JaneEye: A 12-nm 2K-FPS 18.9-$μ$J/Frame Event-based Eye Tracking Accelerator
Tao Han, Ang Li, Qinyu Chen, Chang Gao
TL;DR
JaneEye tackles the challenge of energy-efficient, high-speed eye tracking for XR wearables by converting asynchronous event streams into dense frames and processing them with an ultra-light ConvJANET-based network on a 12-nm ASIC. The method combines time-based and count-based event aggregation, a compact neural architecture with ConvJANET, GMLP, and a pupil localization head, and hardware-aware optimizations including activation approximations and mixed-precision quantization, coupled with progressive retraining. The resulting system achieves 2.45 pixel pupil accuracy on the 3ET+ dataset with 17.6K parameters, up to 1250 Hz event frame rate, end-to-end latency 0.5 ms at 2000 FPS, energy 18.9 μJ/frame, and 567 GOP/s/W efficiency on a 12-nm ASIC with a 64-PE array. This places JaneEye ahead of state-of-the-art eye trackers in energy-delay product while maintaining competitive accuracy, making real-time eye tracking viable for wearable XR devices. The work demonstrates a strong software-hardware co-design trajectory for sparse, event-based perception in resource-constrained environments.
Abstract
Eye tracking has become a key technology for gaze-based interactions in Extended Reality (XR). However, conventional frame-based eye-tracking systems often fall short of XR's stringent requirements for high accuracy, low latency, and energy efficiency. Event cameras present a compelling alternative, offering ultra-high temporal resolution and low power consumption. In this paper, we present JaneEye, an energy-efficient event-based eye-tracking hardware accelerator designed specifically for wearable devices, leveraging sparse, high-temporal-resolution event data.
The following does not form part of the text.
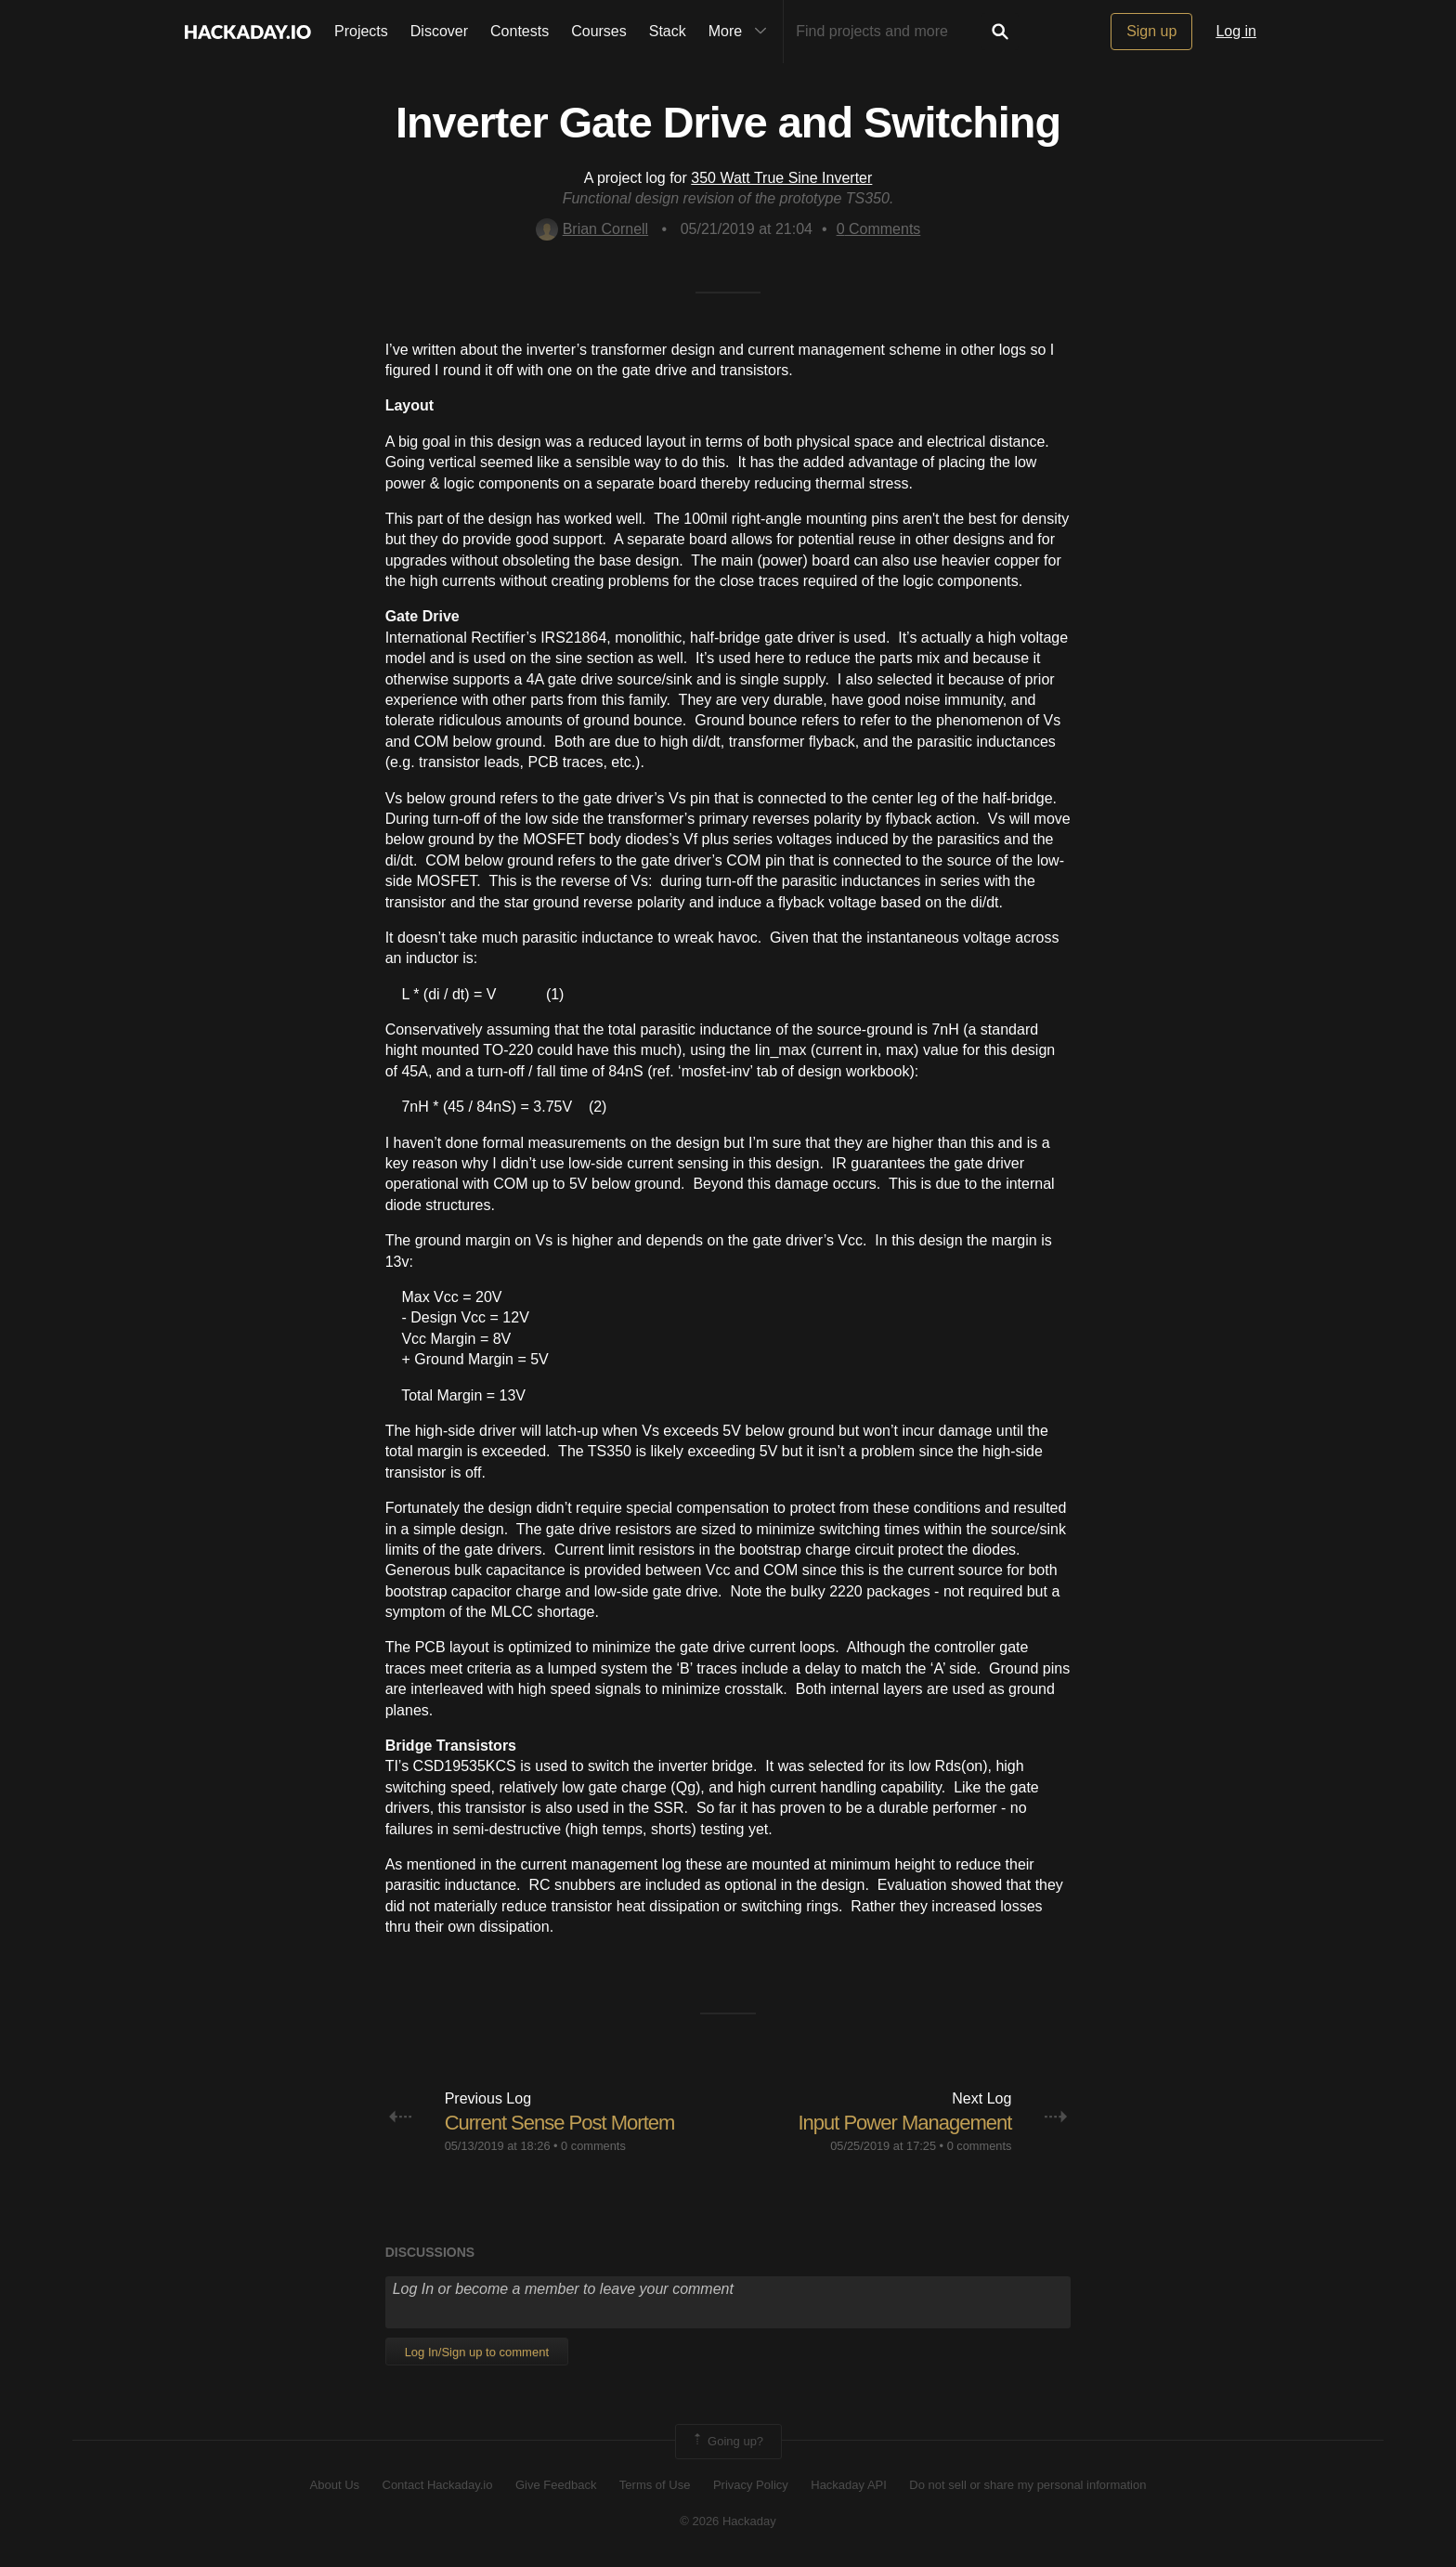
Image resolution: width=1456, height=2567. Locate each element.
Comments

We introduce an ultra-lightweight neural network architecture featuring a novel ConvJANET layer, which simplifies the traditional ConvLSTM by retaining only the forget gate, thereby halving computational complexity without sacrificing temporal modeling capability. Our proposed model achieves high accuracy with a pixel error of 2.45 on the 3ET+ dataset, using only 17.6K parameters, with up to 1250 Hz event frame rate. To further enhance hardware efficiency, we employ custom linear approximations of activation functions (hardsigmoid and hardtanh) and fixed-point quantization. Through software-hardware co-design, our 12-nm ASIC implementation operates at 400 MHz, delivering an end-to-end latency of 0.5 ms (equivalent to 2000 Frames Per Second (FPS)) at an energy efficiency of 18.9 $μ$J/frame. JaneEye sets a new benchmark in low-power, high-performance eye-tracking solutions suitable for integration into next-generation XR wearables.